Nigeria’s local refineries output has dropped by 92 per cent in 10 years, according to data the Statistical Review of the World Energy 2023 report.
The report showed that output from the nation’s four refineries fell from 92,000 barrels per day in 2012 to just 6 000 barrels per day in 2022. This represents a 92 per cent drop in production capacity.
The data was culled from the report, which was published in the 72ndn edition of Energy Institute.
This came as the latest report from the Organisation of the Petroleum Exporting Countries’ Annual Statistical Bulletin 2023, also revealed the country’s crude oil refining capacity fell from 33,000 bpd in 2018 to 6,000 bpd in 2022, representing about 81 per cent drop in production output.
There have been growing concerns over the country’s continued importation of refined petroleum products despite boasting four government-owned refineries.
The refineries—two in Port Harcourt and one each in Warri and Kaduna—have a combined capacity to process around 4.45 million barrels per day of crude oil.
The Minister of State for Petroleum, Heineken Lokpobiri, had in August said the Port Harcourt plant would eventually begin operations by the end of this year after several delays.
He also said the Warri and Kaduna refineries were slated to commence crude oil processing sometime within the first quarter of 2024.
The refinery at Port Harcourt is undergoing a $1.5bn upgrade, as the minister emphasised that the aim of the revamping was to reduce and eventually stop the country’s dependency on fuel imports.
State oil company, the Nigerian National Petroleum Company Ltd, had stopped payment on petrol subsidy in June due to the high cost spent on petrol importation.
Consequently, petrol prices jumped from N189 per litre to as high as N620 per litre in Lagos and its environs, and N700 and above in the North.
The Premium Motor Spirit Price Watch Report for October 2023 by the National Bureau of Statistics said the average price of petrol was N631, indicating about 223 per cent increase when compared to the value recorded in October 2022 (N195).
During a recent interview with an online publication, former President Olusegun Obasanjo while quoting a former Shell Managing Director, said one of the reasons the country’s four refineries would not work was due to “too much corruption in refineries.”
In May, the Senate said Nigeria had spent more than N11.35tn on fixing the country’s three moribund refineries in the past 10 years.
Despite the massive investment in the refineries, the Federal Government currently also relies on the Dangote Refinery in which it owns a 20 per cent stake.
A former NNPCL’s spokesperson, Garba-Deen Muhammad, told our correspondent in June that the company would cut down on its fuel imports programme in August once the Dangote Refinery began to push out refined petroleum products from late July or early August.
However, after failing to commence operations in August, management of Dangote Refinery said refining would commence this month.
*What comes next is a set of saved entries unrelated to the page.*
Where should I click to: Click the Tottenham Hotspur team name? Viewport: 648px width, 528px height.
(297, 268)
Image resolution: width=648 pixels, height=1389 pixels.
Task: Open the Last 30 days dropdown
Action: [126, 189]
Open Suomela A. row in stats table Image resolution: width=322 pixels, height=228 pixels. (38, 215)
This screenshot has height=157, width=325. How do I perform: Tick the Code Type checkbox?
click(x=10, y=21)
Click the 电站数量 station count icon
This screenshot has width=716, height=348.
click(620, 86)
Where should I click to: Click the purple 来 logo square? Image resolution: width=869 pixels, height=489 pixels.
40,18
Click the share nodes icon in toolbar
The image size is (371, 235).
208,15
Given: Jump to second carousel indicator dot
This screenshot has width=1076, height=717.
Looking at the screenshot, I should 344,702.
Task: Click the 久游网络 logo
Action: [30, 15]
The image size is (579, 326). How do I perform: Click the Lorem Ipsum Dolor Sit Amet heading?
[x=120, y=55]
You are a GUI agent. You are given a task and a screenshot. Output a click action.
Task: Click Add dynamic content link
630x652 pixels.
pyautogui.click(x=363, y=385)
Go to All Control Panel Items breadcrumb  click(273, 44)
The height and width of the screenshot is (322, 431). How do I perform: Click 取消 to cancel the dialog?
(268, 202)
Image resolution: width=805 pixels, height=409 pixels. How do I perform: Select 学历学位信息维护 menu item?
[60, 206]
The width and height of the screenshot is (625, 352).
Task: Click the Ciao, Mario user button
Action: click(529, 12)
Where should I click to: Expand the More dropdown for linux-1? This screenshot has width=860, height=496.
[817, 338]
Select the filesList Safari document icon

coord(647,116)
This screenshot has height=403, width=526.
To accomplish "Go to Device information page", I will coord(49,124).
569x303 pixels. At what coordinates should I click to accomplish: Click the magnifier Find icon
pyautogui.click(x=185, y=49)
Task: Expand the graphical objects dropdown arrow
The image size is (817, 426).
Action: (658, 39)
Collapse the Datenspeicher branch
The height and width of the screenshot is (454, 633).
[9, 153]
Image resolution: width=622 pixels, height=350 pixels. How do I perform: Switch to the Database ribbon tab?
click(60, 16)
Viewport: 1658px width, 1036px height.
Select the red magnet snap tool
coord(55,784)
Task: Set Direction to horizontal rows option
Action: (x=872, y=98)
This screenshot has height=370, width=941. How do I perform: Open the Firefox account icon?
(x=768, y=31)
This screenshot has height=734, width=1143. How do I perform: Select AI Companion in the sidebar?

Emadeb Energy’s Chief Executive Officer, Adebowale Olujimi, said resuscitating local refining was “the way to go”.
“Petrol importation is not a sustainable way for a country to run. PMS price rising to over N600 per litre is an indication that the dynamics of the business is a tough one. It requires huge US dollars to bring products. The way forward is for local refineries to be revived,” he said.
On his part, the National Controller Operations of the Independent Petroleum Marketers Association of Nigeria, Mike Osatuyi, opined that although the association was in support of local refining of petrol, however, an alternative such as Compressed Natural Gas could also be explored.